2Qui sont les spectateurs du cinéma « primitif » (ou plutôt, pour reprendre une expression lancée par André Gaudreault et Tom Gunning et plus prisée par les historiens, les « néospectateurs » du « cinéma d’attractions », distinct du « cinéma narratif » à venir, termes qui ont le mérite de ne plus indexer les études filmiques sur l’histoire de l’art traditionnelle et de retirer à cette première expérience toute connotation « rupestre ») ? Dans quelles conditions un New-Yorkais de 1894, un fermier du Maine, en 1896, ou un Californien de 1900 peuvent-ils avoir l’occasion de consommer des films ? Où ? Comment ? A quel prix et à quel public le cinéma est-il proposé ? Et comment une relation, stable ou plus précaire, peut-elle s’instaurer entre le nouveau média et ses premiers spectateurs, au point de faire en quelques années du cinéma une habitude et le lieu d’apprentissage d’un nouveau langage ? Les historiens américains du film se posent la question depuis une vingtaine d’années : des interrogations, formulées dans les années soixante-dix, d’un Robert Sklar mettant l’accent sur la nécessité d’une étude sociale des pratiques du public2 à la constitution d’une « histoire du cinéma » autonome et s’appuyant sur des bases méthodologiques fermement assurées3, le mouvement a été rapide, et l’intérêt des chercheurs s’est naturellement tourné en priorité vers le moment encore flou des origines (suivant en cela la direction prise par le désormais légendaire congrès de la Fédération Internationale des Archives du Film, réuni en 1978 à Brighton). Résistant aux tentations téléologiques, qui ne liraient l’histoire qu’en fonction du cinéma à venir (comme un Sadoul découvrant chez les Lumière de L’Arrivée d’un train en gare de La Ciotat les bases de l’échelle des plans et du montage futurs4, se gardant même de toute glorification du « mythe des origines » pour inscrire l’histoire du cinéma dans une histoire des images animées et des pratiques cuturelles plus large, ces travaux permettent d’ores et déjà de dresser un tableau synthétique des débuts de l’exploitation américaine – sans qu’on puisse encore réellement parler de moviegoing, terme qui supposerait une habitude alors qu’en ces premières années c’est plutôt le cinéma qui, non sans revers, tâtonnements et repentirs, volteface et erreurs technologiques, part aventureusement à la recherche d’un public.

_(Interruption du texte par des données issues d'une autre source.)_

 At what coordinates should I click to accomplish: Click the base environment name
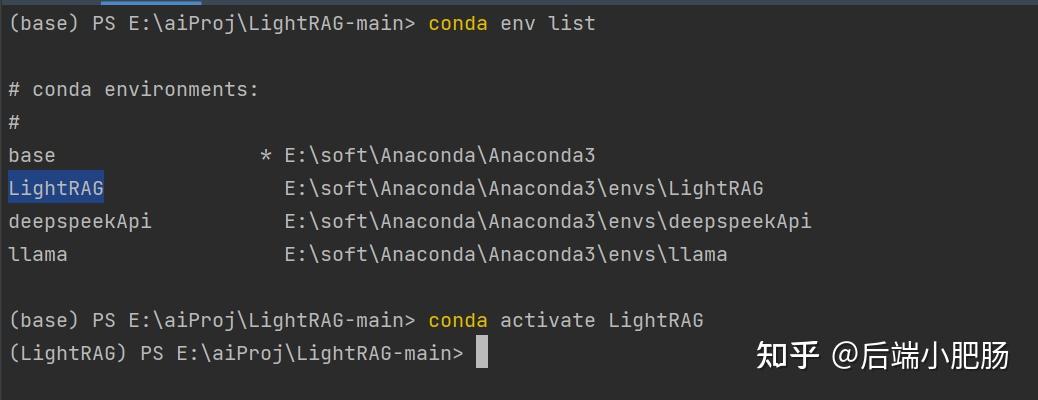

3On le sait, même si en ces temps de « premier siècle » hexagonal on ne l’entend que trop peu : le cinéma a été à tous égards une invention (involontairement) collective, menée par une série de chercheurs de tous pays appliqués à la synthèse de deux technologies : la vieille lanterne magique (singulièrement perfectionnée durant le xixe siècle) et la photographie5. L’aventure des Muybridge, des Marey, Leprince, Edison, Lumière et autres moins connus, fut une sorte de derby enfiévré. Deux concurrents, pour reprendre le dispositif de l’auteur d’Animal Locomotion, auront pour la postérité l’honneur d’avoir les premiers coupé le fil de la ligne d’arrivée : l’Américain Edison et les Français Lumière6. Avec, pour la commodité des formules tranchées, cette équation simple : si les Lumière ont inventé (en 1895) le cinéma, Edison, lui, a inventé, trois ans plus tôt, le film7.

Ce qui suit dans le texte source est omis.